**WRITTEN REQUEST:** Reproduce the following data word for word.

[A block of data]
<<<<
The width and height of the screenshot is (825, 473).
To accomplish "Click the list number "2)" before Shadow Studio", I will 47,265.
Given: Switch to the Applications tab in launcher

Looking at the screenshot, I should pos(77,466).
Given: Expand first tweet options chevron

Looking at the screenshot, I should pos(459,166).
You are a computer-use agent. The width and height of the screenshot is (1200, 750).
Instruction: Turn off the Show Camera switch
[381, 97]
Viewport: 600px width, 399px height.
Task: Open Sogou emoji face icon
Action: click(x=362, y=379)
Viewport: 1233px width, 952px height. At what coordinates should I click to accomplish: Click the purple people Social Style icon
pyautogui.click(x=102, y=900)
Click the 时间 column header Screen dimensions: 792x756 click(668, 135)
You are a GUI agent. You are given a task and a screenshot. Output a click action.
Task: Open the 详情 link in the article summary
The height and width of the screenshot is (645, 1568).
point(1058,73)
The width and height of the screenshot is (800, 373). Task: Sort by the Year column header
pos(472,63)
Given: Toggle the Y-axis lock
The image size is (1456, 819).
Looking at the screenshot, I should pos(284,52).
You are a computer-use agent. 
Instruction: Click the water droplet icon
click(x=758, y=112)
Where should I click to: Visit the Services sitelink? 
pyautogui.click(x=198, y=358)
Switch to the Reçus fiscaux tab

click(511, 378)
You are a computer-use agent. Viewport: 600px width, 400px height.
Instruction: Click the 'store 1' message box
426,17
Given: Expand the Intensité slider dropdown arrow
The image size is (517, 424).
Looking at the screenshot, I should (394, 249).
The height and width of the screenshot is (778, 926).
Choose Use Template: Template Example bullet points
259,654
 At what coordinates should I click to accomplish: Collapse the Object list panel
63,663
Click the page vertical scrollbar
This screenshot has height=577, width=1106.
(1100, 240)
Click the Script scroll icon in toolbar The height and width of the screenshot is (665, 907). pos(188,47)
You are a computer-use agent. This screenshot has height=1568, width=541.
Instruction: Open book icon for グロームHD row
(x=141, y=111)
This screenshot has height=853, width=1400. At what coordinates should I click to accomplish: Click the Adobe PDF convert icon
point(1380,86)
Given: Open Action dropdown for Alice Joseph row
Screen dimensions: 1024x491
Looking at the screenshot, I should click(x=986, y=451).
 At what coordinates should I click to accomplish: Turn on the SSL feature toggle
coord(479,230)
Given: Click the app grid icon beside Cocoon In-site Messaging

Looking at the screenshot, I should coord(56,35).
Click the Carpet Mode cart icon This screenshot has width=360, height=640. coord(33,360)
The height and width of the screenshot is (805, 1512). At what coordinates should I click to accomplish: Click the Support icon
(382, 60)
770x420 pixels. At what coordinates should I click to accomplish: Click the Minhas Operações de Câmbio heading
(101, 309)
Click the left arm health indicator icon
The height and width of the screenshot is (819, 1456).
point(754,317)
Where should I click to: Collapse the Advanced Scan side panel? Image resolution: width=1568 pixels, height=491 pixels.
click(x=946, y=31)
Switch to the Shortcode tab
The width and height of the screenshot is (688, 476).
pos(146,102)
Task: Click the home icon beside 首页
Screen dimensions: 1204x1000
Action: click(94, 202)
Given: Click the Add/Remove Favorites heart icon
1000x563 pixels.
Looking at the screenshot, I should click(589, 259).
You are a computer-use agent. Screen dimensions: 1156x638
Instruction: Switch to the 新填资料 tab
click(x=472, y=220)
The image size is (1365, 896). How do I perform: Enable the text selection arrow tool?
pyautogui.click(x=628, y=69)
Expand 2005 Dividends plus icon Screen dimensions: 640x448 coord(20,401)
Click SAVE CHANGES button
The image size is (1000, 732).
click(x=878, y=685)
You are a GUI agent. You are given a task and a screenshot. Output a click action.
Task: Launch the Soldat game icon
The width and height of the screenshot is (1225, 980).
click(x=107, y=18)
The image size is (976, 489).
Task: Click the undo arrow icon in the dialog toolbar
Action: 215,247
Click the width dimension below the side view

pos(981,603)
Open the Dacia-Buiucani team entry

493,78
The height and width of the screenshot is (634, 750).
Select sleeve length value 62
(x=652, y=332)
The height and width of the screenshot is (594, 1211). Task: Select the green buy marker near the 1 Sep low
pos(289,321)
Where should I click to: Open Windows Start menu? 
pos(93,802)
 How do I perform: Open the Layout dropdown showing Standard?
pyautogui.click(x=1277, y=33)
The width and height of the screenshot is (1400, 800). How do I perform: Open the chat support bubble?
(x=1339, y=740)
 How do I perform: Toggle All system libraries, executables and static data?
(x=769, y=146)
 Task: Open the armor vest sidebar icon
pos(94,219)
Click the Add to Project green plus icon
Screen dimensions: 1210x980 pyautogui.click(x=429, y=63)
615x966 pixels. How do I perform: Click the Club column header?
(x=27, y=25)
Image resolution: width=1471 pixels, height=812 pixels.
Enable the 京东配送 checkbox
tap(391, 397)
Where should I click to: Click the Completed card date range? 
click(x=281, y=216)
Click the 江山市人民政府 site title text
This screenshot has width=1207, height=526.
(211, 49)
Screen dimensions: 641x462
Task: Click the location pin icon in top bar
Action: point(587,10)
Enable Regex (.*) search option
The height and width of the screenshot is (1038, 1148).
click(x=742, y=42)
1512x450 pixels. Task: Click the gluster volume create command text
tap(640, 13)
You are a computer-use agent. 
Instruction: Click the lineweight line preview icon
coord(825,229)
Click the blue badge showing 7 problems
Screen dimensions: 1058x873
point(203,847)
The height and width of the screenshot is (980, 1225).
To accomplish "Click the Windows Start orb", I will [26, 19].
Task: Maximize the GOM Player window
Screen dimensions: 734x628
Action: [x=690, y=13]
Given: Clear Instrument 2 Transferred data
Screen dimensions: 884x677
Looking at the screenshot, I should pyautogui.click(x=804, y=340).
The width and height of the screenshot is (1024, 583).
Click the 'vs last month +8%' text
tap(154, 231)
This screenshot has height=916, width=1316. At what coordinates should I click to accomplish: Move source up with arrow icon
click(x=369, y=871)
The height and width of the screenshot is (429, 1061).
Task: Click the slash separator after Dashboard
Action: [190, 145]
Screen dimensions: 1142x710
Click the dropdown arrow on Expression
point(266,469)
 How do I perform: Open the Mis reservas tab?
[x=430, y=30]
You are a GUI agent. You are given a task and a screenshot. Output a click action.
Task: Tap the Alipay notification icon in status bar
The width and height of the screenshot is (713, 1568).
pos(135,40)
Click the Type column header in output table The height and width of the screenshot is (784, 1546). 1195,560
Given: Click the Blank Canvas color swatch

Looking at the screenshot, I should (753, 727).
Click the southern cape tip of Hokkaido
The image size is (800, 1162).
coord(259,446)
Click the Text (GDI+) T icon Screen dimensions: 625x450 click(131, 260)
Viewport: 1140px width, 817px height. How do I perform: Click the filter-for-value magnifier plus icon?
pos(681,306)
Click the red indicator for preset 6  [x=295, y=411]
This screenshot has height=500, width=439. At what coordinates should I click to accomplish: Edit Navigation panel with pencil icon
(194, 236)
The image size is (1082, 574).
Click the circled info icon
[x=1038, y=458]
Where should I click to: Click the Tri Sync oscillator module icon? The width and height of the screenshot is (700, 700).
>>>>
**COMPLETED TASK:**
The width and height of the screenshot is (825, 473).
To accomplish "Click the list number "2)" before Shadow Studio", I will 47,265.
Given: Switch to the Applications tab in launcher

Looking at the screenshot, I should pos(77,466).
Given: Expand first tweet options chevron

Looking at the screenshot, I should pos(459,166).
You are a computer-use agent. The width and height of the screenshot is (1200, 750).
Instruction: Turn off the Show Camera switch
[381, 97]
Viewport: 600px width, 399px height.
Task: Open Sogou emoji face icon
Action: click(x=362, y=379)
Viewport: 1233px width, 952px height. At what coordinates should I click to accomplish: Click the purple people Social Style icon
pyautogui.click(x=102, y=900)
Click the 时间 column header Screen dimensions: 792x756 click(668, 135)
You are a GUI agent. You are given a task and a screenshot. Output a click action.
Task: Open the 详情 link in the article summary
The height and width of the screenshot is (645, 1568).
point(1058,73)
The width and height of the screenshot is (800, 373). Task: Sort by the Year column header
pos(472,63)
Given: Toggle the Y-axis lock
The image size is (1456, 819).
Looking at the screenshot, I should pos(284,52).
You are a computer-use agent. 
Instruction: Click the water droplet icon
click(x=758, y=112)
Where should I click to: Visit the Services sitelink? 
pyautogui.click(x=198, y=358)
Switch to the Reçus fiscaux tab

click(511, 378)
You are a computer-use agent. Viewport: 600px width, 400px height.
Instruction: Click the 'store 1' message box
426,17
Given: Expand the Intensité slider dropdown arrow
The image size is (517, 424).
Looking at the screenshot, I should (394, 249).
The height and width of the screenshot is (778, 926).
Choose Use Template: Template Example bullet points
259,654
 At what coordinates should I click to accomplish: Collapse the Object list panel
63,663
Click the page vertical scrollbar
This screenshot has height=577, width=1106.
(1100, 240)
Click the Script scroll icon in toolbar The height and width of the screenshot is (665, 907). pos(188,47)
You are a computer-use agent. This screenshot has height=1568, width=541.
Instruction: Open book icon for グロームHD row
(x=141, y=111)
This screenshot has height=853, width=1400. At what coordinates should I click to accomplish: Click the Adobe PDF convert icon
point(1380,86)
Given: Open Action dropdown for Alice Joseph row
Screen dimensions: 1024x491
Looking at the screenshot, I should click(x=986, y=451).
 At what coordinates should I click to accomplish: Turn on the SSL feature toggle
coord(479,230)
Given: Click the app grid icon beside Cocoon In-site Messaging

Looking at the screenshot, I should coord(56,35).
Click the Carpet Mode cart icon This screenshot has width=360, height=640. coord(33,360)
The height and width of the screenshot is (805, 1512). At what coordinates should I click to accomplish: Click the Support icon
(382, 60)
770x420 pixels. At what coordinates should I click to accomplish: Click the Minhas Operações de Câmbio heading
(101, 309)
Click the left arm health indicator icon
The height and width of the screenshot is (819, 1456).
point(754,317)
Where should I click to: Collapse the Advanced Scan side panel? Image resolution: width=1568 pixels, height=491 pixels.
click(x=946, y=31)
Switch to the Shortcode tab
The width and height of the screenshot is (688, 476).
pos(146,102)
Task: Click the home icon beside 首页
Screen dimensions: 1204x1000
Action: click(94, 202)
Given: Click the Add/Remove Favorites heart icon
1000x563 pixels.
Looking at the screenshot, I should click(589, 259).
You are a computer-use agent. Screen dimensions: 1156x638
Instruction: Switch to the 新填资料 tab
click(x=472, y=220)
The image size is (1365, 896). How do I perform: Enable the text selection arrow tool?
pyautogui.click(x=628, y=69)
Expand 2005 Dividends plus icon Screen dimensions: 640x448 coord(20,401)
Click SAVE CHANGES button
The image size is (1000, 732).
click(x=878, y=685)
You are a GUI agent. You are given a task and a screenshot. Output a click action.
Task: Launch the Soldat game icon
The width and height of the screenshot is (1225, 980).
click(x=107, y=18)
The image size is (976, 489).
Task: Click the undo arrow icon in the dialog toolbar
Action: 215,247
Click the width dimension below the side view

pos(981,603)
Open the Dacia-Buiucani team entry

493,78
The height and width of the screenshot is (634, 750).
Select sleeve length value 62
(x=652, y=332)
The height and width of the screenshot is (594, 1211). Task: Select the green buy marker near the 1 Sep low
pos(289,321)
Where should I click to: Open Windows Start menu? 
pos(93,802)
 How do I perform: Open the Layout dropdown showing Standard?
pyautogui.click(x=1277, y=33)
The width and height of the screenshot is (1400, 800). How do I perform: Open the chat support bubble?
(x=1339, y=740)
 How do I perform: Toggle All system libraries, executables and static data?
(x=769, y=146)
 Task: Open the armor vest sidebar icon
pos(94,219)
Click the Add to Project green plus icon
Screen dimensions: 1210x980 pyautogui.click(x=429, y=63)
615x966 pixels. How do I perform: Click the Club column header?
(x=27, y=25)
Image resolution: width=1471 pixels, height=812 pixels.
Enable the 京东配送 checkbox
tap(391, 397)
Where should I click to: Click the Completed card date range? 
click(x=281, y=216)
Click the 江山市人民政府 site title text
This screenshot has width=1207, height=526.
(211, 49)
Screen dimensions: 641x462
Task: Click the location pin icon in top bar
Action: point(587,10)
Enable Regex (.*) search option
The height and width of the screenshot is (1038, 1148).
click(x=742, y=42)
1512x450 pixels. Task: Click the gluster volume create command text
tap(640, 13)
You are a computer-use agent. 
Instruction: Click the lineweight line preview icon
coord(825,229)
Click the blue badge showing 7 problems
Screen dimensions: 1058x873
point(203,847)
The height and width of the screenshot is (980, 1225).
To accomplish "Click the Windows Start orb", I will [26, 19].
Task: Maximize the GOM Player window
Screen dimensions: 734x628
Action: [x=690, y=13]
Given: Clear Instrument 2 Transferred data
Screen dimensions: 884x677
Looking at the screenshot, I should pyautogui.click(x=804, y=340).
The width and height of the screenshot is (1024, 583).
Click the 'vs last month +8%' text
tap(154, 231)
This screenshot has height=916, width=1316. At what coordinates should I click to accomplish: Move source up with arrow icon
click(x=369, y=871)
The height and width of the screenshot is (429, 1061).
Task: Click the slash separator after Dashboard
Action: [190, 145]
Screen dimensions: 1142x710
Click the dropdown arrow on Expression
point(266,469)
 How do I perform: Open the Mis reservas tab?
[x=430, y=30]
You are a GUI agent. You are given a task and a screenshot. Output a click action.
Task: Tap the Alipay notification icon in status bar
The width and height of the screenshot is (713, 1568).
pos(135,40)
Click the Type column header in output table The height and width of the screenshot is (784, 1546). 1195,560
Given: Click the Blank Canvas color swatch

Looking at the screenshot, I should (753, 727).
Click the southern cape tip of Hokkaido
The image size is (800, 1162).
coord(259,446)
Click the Text (GDI+) T icon Screen dimensions: 625x450 click(131, 260)
Viewport: 1140px width, 817px height. How do I perform: Click the filter-for-value magnifier plus icon?
pos(681,306)
Click the red indicator for preset 6  [x=295, y=411]
This screenshot has height=500, width=439. At what coordinates should I click to accomplish: Edit Navigation panel with pencil icon
(194, 236)
The image size is (1082, 574).
Click the circled info icon
[x=1038, y=458]
Where should I click to: Click the Tri Sync oscillator module icon? The width and height of the screenshot is (700, 700).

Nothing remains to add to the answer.